C'est insuffisant. L'Office fédéral des assurances sociales (OFAS) doit absolument trouver des solutions dans des délais raisonnables ou proposer des alternatives, réclament les contrôleurs dans un rapport de suivi publié ce lundi.

De 2001 à 2010, les coûts des prestations médicales pour les enfants nés prématurés, avec une malformation ou de légers troubles moteurs cérébraux ont augmenté 1,5 fois plus vite que les dépenses de santé. Le CDF avait enquêté pour savoir pourquoi et pointé du doigt notamment le pilotage des offices AI et leur surveillance. Fin juin 2017, quatre recommandations n'étaient toujours pas mises en oeuvre.

Coûts ralentis

Des mesures ont été engagées et des résultats tangibles obtenus, se sont défendus l'an dernier l'OFAS et le chef du Département de l'intérieur. Les coûts des prestations visant à traiter des infirmités congénitales et des mesures de réadaptation des jeunes jusqu'à 20 ans évoluent désormais moins vite que les coûts comparables de l'assurance maladie obligatoire.

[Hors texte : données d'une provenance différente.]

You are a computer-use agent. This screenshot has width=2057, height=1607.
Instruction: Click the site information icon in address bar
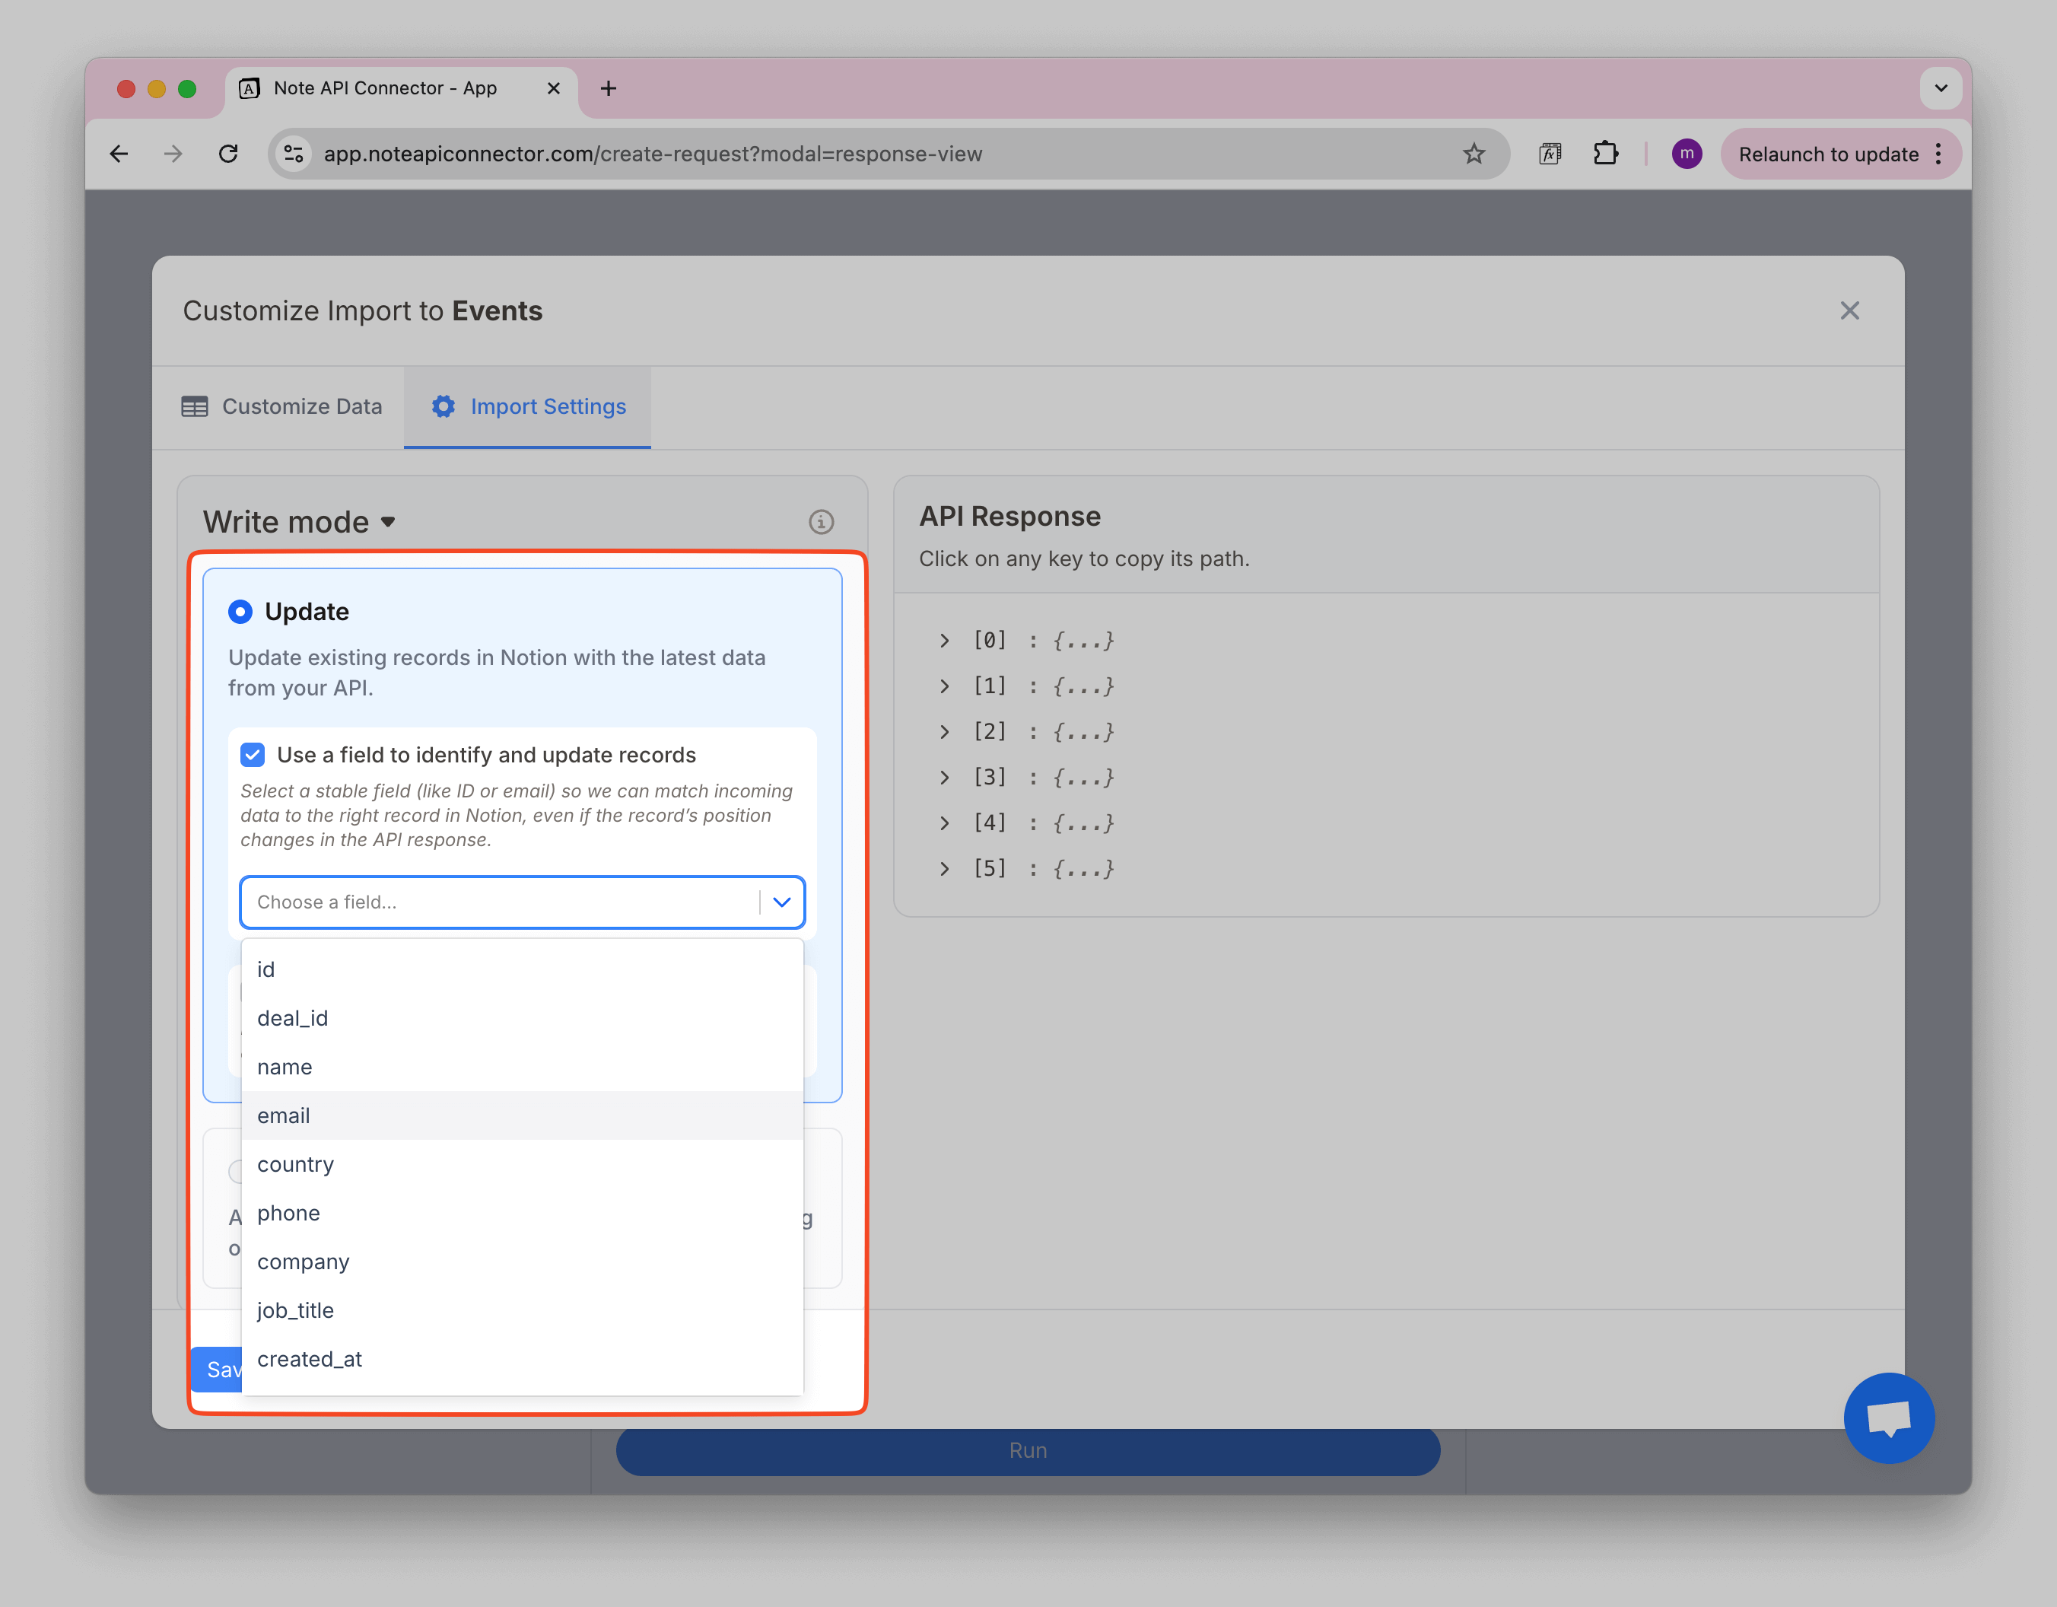coord(294,154)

Fin 2014, le projet d'optimisation des mesures médicales de l'AI incluant la révision de la liste des infirmités congénitales a toutefois été intégré au paquet plus général de mesures sur le développement continu de l'AI. Le projet est en cours d'examen au Parlement et le Département de l'intérieur refuse d'anticiper l'issue des délibérations parlementaires. D'autant que certaines mesures sont controversées.

Les travaux à l'OFAS ont aussi été ralentis par le départ du chef de secteur concerné. Résultat, l'office prévoit une mise en oeuvre des recommandations en 2020 au plus tôt. Celles relatives à la fixation d'objectifs et d'indicateurs de qualité et au renforcement du pilotage ne sont pas appliquées.

Pas de pôles régionaux

Aucun progrès n'a en outre été réalisé pour créer des pôles de compétences régionaux et examiner les cas complexes et coûteux. Le projet de modernisation de la surveillance dans le 1er pilier bloque les discussions dans ce domaine.

Partisans d'une claire séparation entre surveillance et exécution, les offices AI estiment que ce n'est pas à l'OFAS de mettre en oeuvre ces recommandations. Pour les contrôleurs, l'office peut néanmoins fixer des priorités et donner des orientations générales sur les résultats attendus. Et le CDF de déplorer une situation générale qui témoigne d'un climat d'incertitude.